Records drawn from a dataset:

----

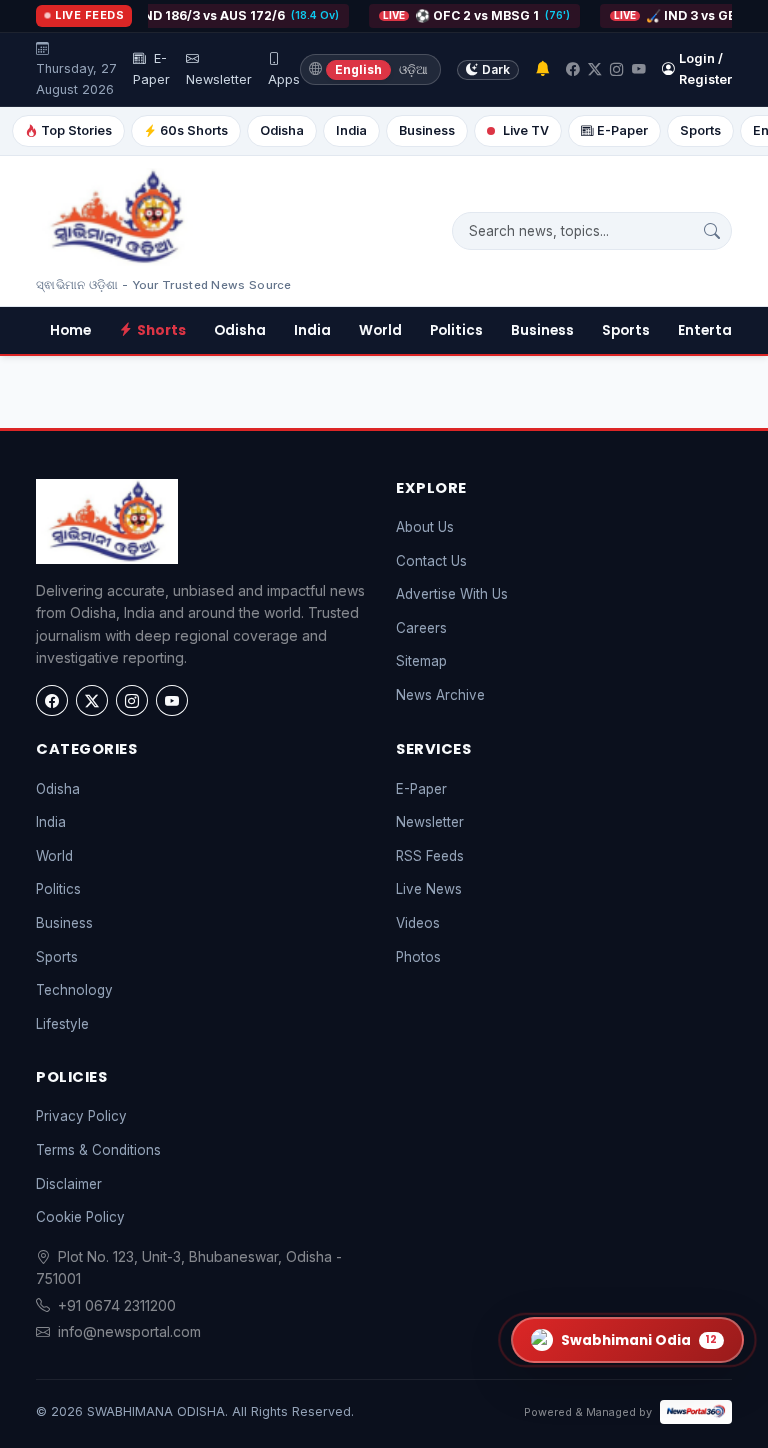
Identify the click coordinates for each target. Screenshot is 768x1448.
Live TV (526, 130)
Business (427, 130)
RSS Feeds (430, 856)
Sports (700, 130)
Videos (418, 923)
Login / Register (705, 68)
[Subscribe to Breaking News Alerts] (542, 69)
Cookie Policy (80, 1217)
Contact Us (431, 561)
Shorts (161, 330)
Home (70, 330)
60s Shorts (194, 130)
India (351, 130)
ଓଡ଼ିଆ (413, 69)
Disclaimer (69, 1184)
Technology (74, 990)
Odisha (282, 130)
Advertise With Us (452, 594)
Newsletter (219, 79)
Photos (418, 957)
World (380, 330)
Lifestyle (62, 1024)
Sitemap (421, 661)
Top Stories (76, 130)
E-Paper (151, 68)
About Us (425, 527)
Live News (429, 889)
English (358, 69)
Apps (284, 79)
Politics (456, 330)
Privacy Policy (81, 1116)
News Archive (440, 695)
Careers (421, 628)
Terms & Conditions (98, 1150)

----

→ **WHAT THE EXERCISE ASKS**: Where an entry holds an image, drop the image and copy the remaining text exactly.

→ **ANSWER TO THIS PROBLEM**:
Identify the click coordinates for each target. Screenshot is 768x1448.
Live TV (526, 130)
Business (427, 130)
RSS Feeds (430, 856)
Sports (700, 130)
Videos (418, 923)
Login / Register (705, 68)
[Subscribe to Breaking News Alerts] (542, 69)
Cookie Policy (80, 1217)
Contact Us (431, 561)
Shorts (161, 330)
Home (70, 330)
60s Shorts (194, 130)
India (351, 130)
ଓଡ଼ିଆ (413, 69)
Disclaimer (69, 1184)
Technology (74, 990)
Odisha (282, 130)
Advertise With Us (452, 594)
Newsletter (219, 79)
Photos (418, 957)
World (380, 330)
Lifestyle (62, 1024)
Sitemap (421, 661)
Top Stories (76, 130)
E-Paper (151, 68)
About Us (425, 527)
Live News (429, 889)
English (358, 69)
Apps (284, 79)
Politics (456, 330)
Privacy Policy (81, 1116)
News Archive (440, 695)
Careers (421, 628)
Terms & Conditions (98, 1150)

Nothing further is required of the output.